Et pour cause. « On a gagné » embrayent en levant les bras ses collègues. Les sept personnes – six femmes et un homme – sont engagées par la société de sous-traitance L’Audacieuse. Et seule une personne, qui a rejoint son poste il y a peu longtemps, n’a pas fait grève. L’entreprise est devenue le prestataire du collège en mai 2023. D’autres personnes font le ménage. Mais elles sont, elles, engagées directement par l’école, donc bénéficient des vacances scolaires.

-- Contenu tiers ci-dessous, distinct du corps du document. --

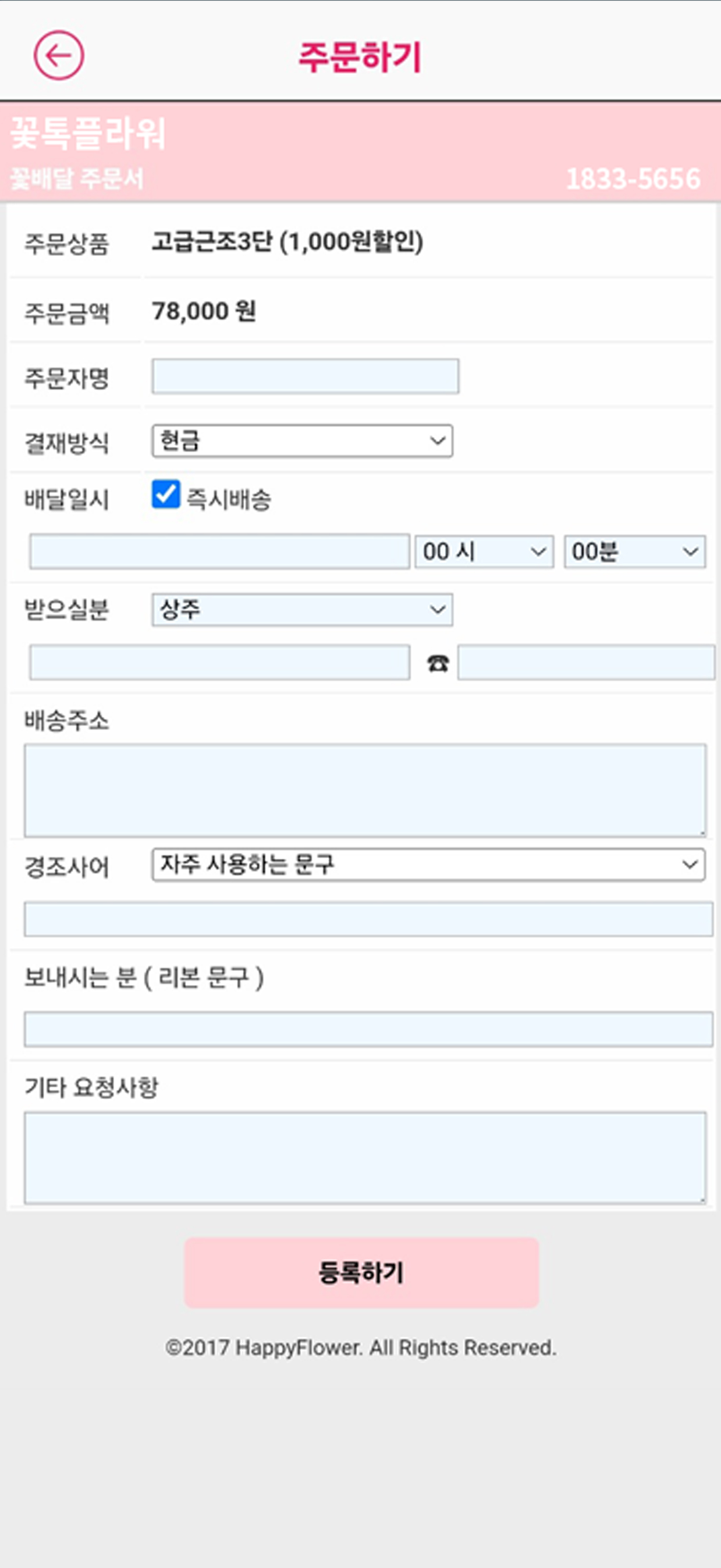
Task: Expand the 00 시 hour dropdown
Action: pyautogui.click(x=484, y=552)
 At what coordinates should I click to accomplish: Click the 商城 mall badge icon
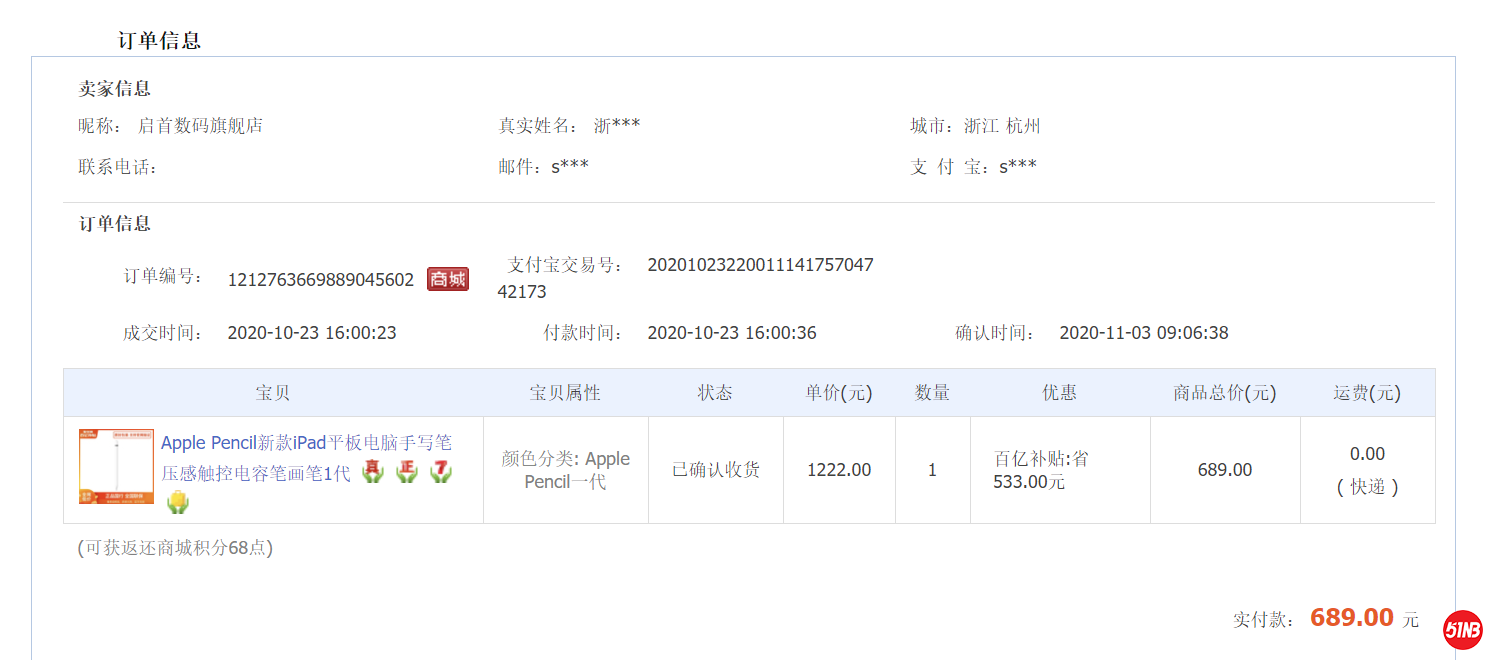click(449, 279)
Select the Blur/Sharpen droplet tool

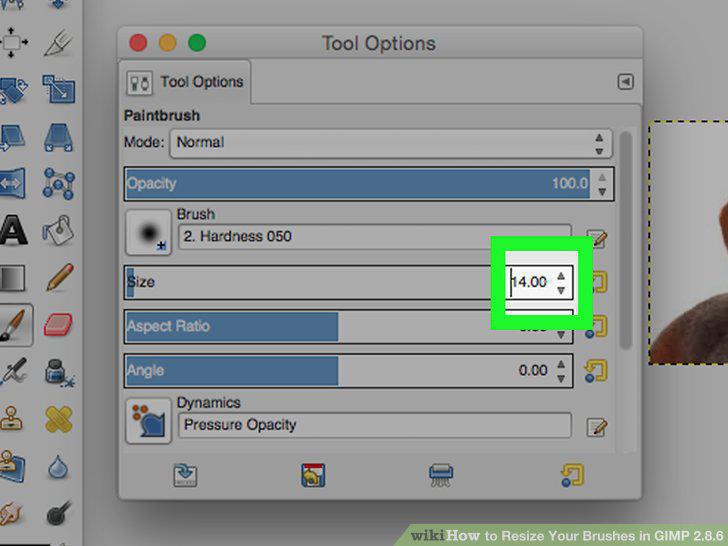click(x=58, y=467)
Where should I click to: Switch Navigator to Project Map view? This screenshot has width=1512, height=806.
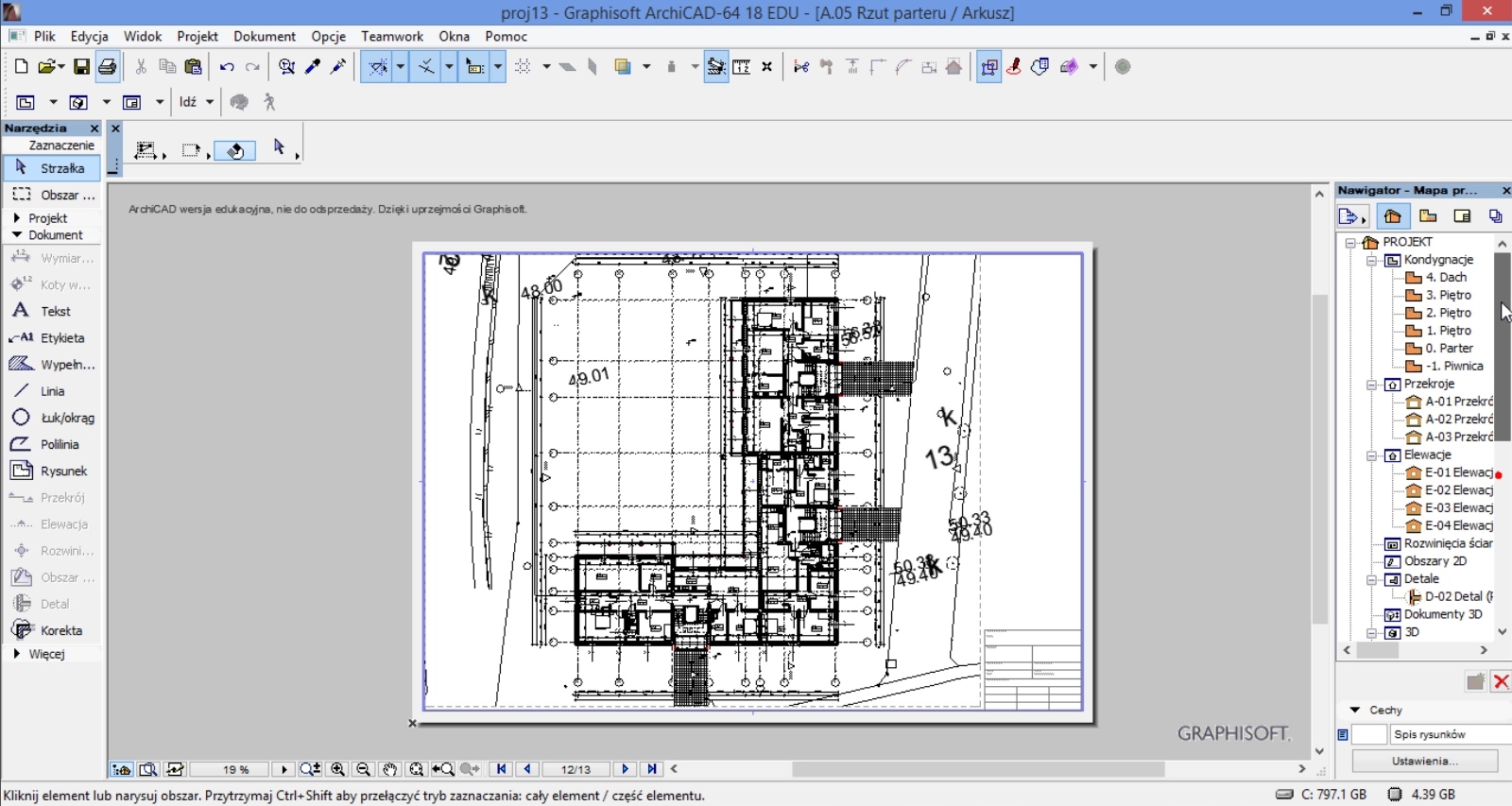1392,216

Cinq jours de congés payés pendant les vacances scolaires
L’équipe de huit personnes au total nettoie, quant à elle, les sanitaires, gymnases, classes, dortoirs, des jeunes filles descendantes de personnes qui ont reçu la Légion d’Honneur. Des personnes comme Agnès Buzyn, ex-ministre de la santé mise en examen, ou encore Gérard Collomb, ancien ministre de l’Intérieur se sont ainsi vus décerner ce prix censé représenter l’élite de la nation.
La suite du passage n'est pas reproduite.